Le bruit est agréable : mélange de voix proches et brouhaha plus lointain
Voitures qui démarrent doucement, ronronnement
Une radio de l’intérieur d’un commerce
D’autres bruits raisonnent : raclement d’une palette, son crevé de cartons pleins jetés les uns sur les autres depuis une camionnette, cartons vides balancés dans la poubelle etc…
Il y a maintenant 45 cagettes d’herbe aromatique déchargées. Elles sont là, presque oubliées, alors qu’il ne se passe plus rien autour d’elles.
Ça fait un vert nouveau sous l’ombre des arbres.
Le facteur arrive au snack : « Voilà mon ami » dit-il en tendant le courrier et constate : « Il n’y a pas de cadeau… ».
Le restaurateur s’installe, épluche son courrier, une cigarette dans la bouche et le portable à l’oreille.
Il est déjà reparti
Deux diables passent : six cagettes et encore quatre. Poireaux, herbes.
Dans tout ce vert, un tee-shirt violet relevé, vite disparu.
Une habitante est en arrêt au milieu de la place. Elle lit une lettre administrative avec des grimaces involontaires de la bouche. Son fils l’attend, adossé à un arbre.
Une maman, une poussette, trois enfants. Elle entre au Royaume des saveurs.
Une autre maman traverse la place sans rien regarder de ce qui l’entoure, le visage penché sur son enfant qu’elle tient par la main et avec lequel elle bavarde.
A l’étal, le vendeur fait une ou deux petites blagues aux enfants de la poussette pour les faire patienter
Un bruit fort : c’est un scooter qui prend la place pour un raccourci.
Un autre, en sens inverse, même bruit, même vitesse.
Le livreur est revenu, a rechargé, démarre avec deux cagettes de salade.
Un diable vide. Un autre, juste après.
Ils repassent : sept cagettes de salade et tomates.
Une odeur de menthe.
Le livreur au scooter vient de faire tomber ses salades.

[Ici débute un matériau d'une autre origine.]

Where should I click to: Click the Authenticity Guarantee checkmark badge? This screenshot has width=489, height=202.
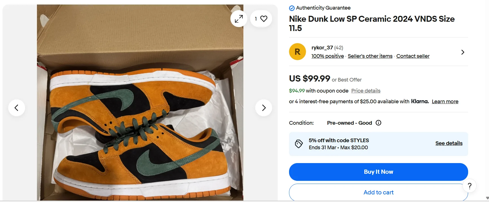[x=292, y=8]
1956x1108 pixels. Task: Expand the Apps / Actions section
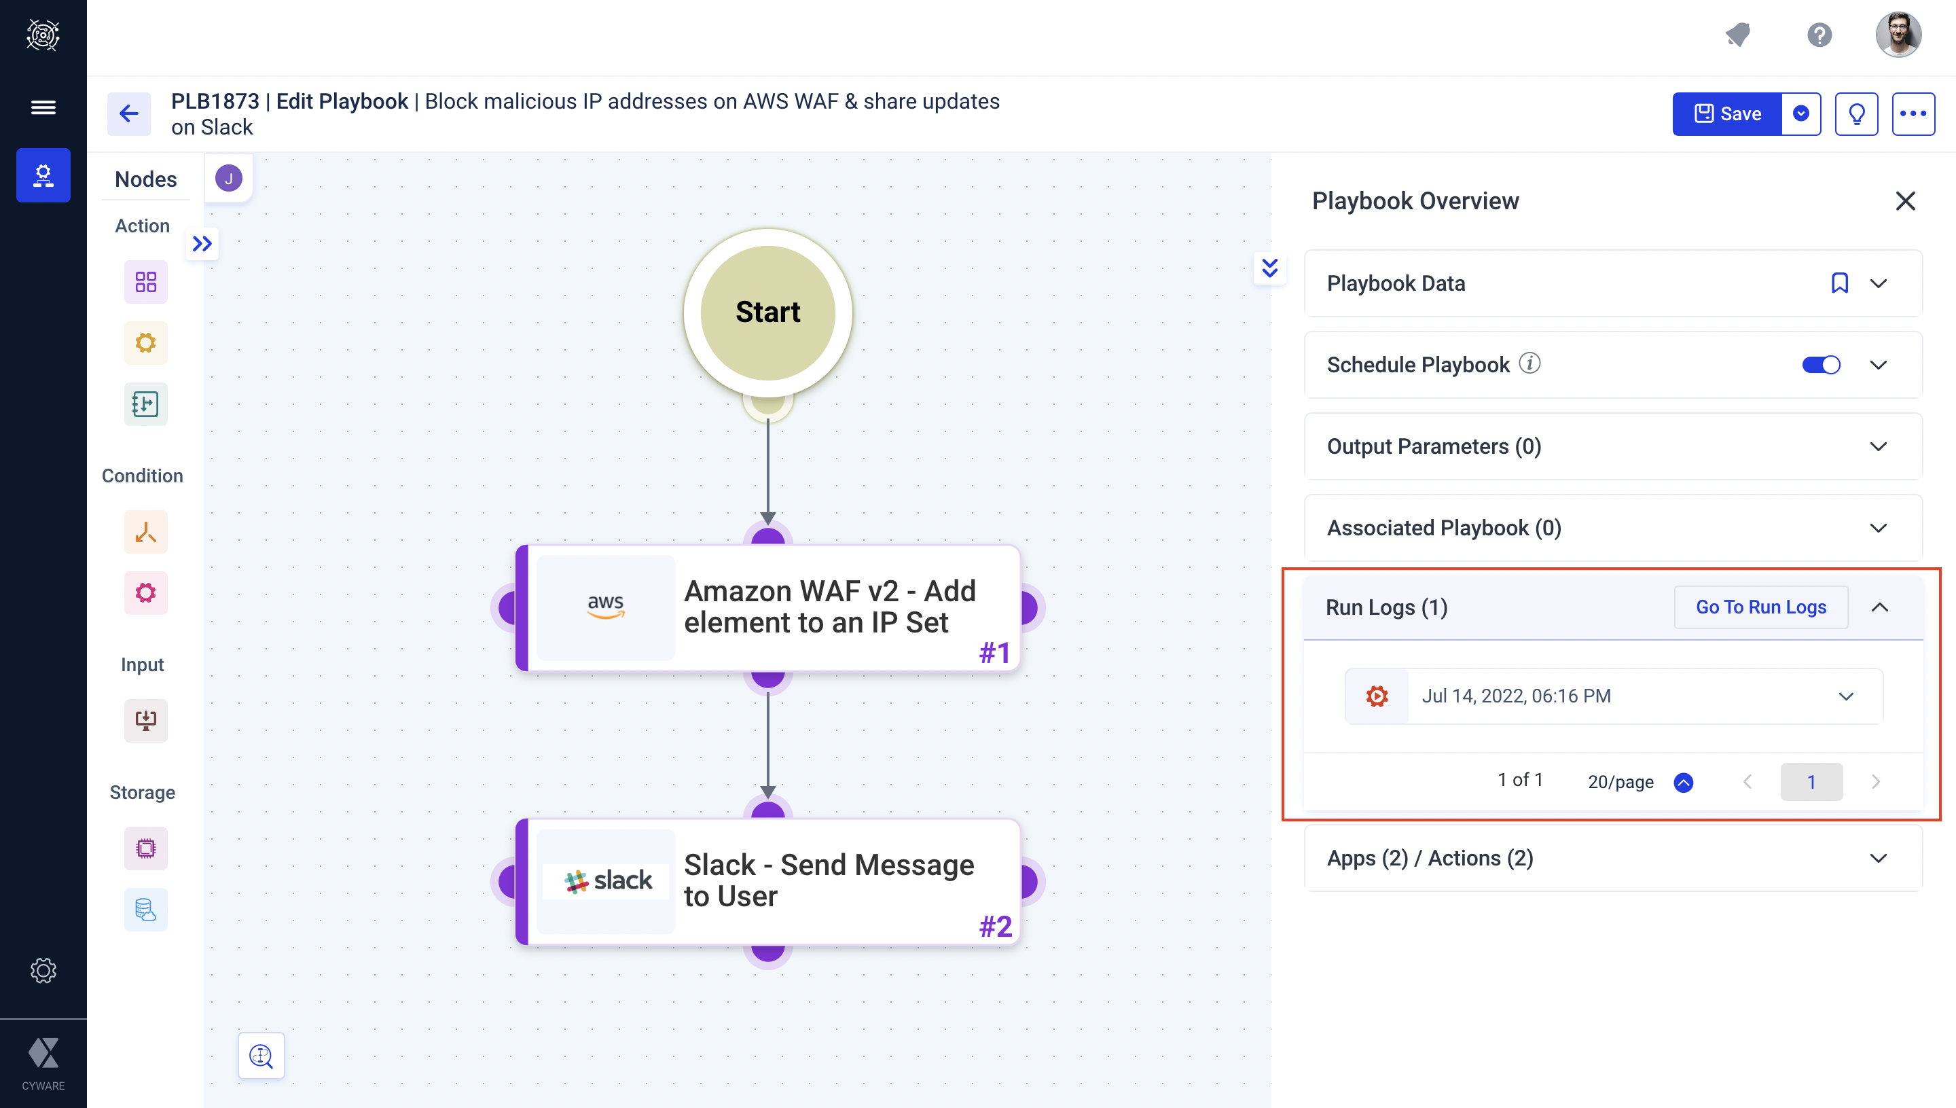point(1878,858)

« Tu ne sais pas attacher », dit le patron qui calmement lui montre comment faire.
Un diable vide
Un monsieur, tee-shirt bleu roi, avec un sac « TAMKY, Vingt ans », blanc et rouge.
Quatre cagettes de salades sur un diable
Une odeur d’essence ; le scooter du livreur démarre.
Au snack, à table, trois jeunes, deux casquettes, une paire de lunettes de soleil, trois verres d’eau ; deux font dodo, profondément.
Trois cartons de salades, deux de choux chinois.
Trois policiers a vélo et deux à pieds : le camion poubelle peut se frayer un passage
Le contrôle d’une voiture qui vient de stationner.
Les policiers sont sept maintenant. Ils rigolent avec une habitante et un commerçant
Un policier essaye sa sonnette : Kling, kling…
Un diable, cinq cartons de bananes
Le bruit du camion poubelle
Cinq cartons de poivrons, trois de salades
Un policier guide le camion poubelle pour qu’il puisse sortir
Il reste toujours des fruits et légumes – bouts de salade, tomates éventrées – tombés à terre.
Il y a, sur une palette, une montagne d’ail retenu par un film transparent.
On pense que si c’était pour une famille, elle en aurait de quoi en manger pour cent ans.
Il est 11h45
Nous partons avant de savoir ce qu’on fait de la montagne d’ail.
Il faut se faire une raison : on laissera toujours une observation inachevée, en cours, en vie, sur la place.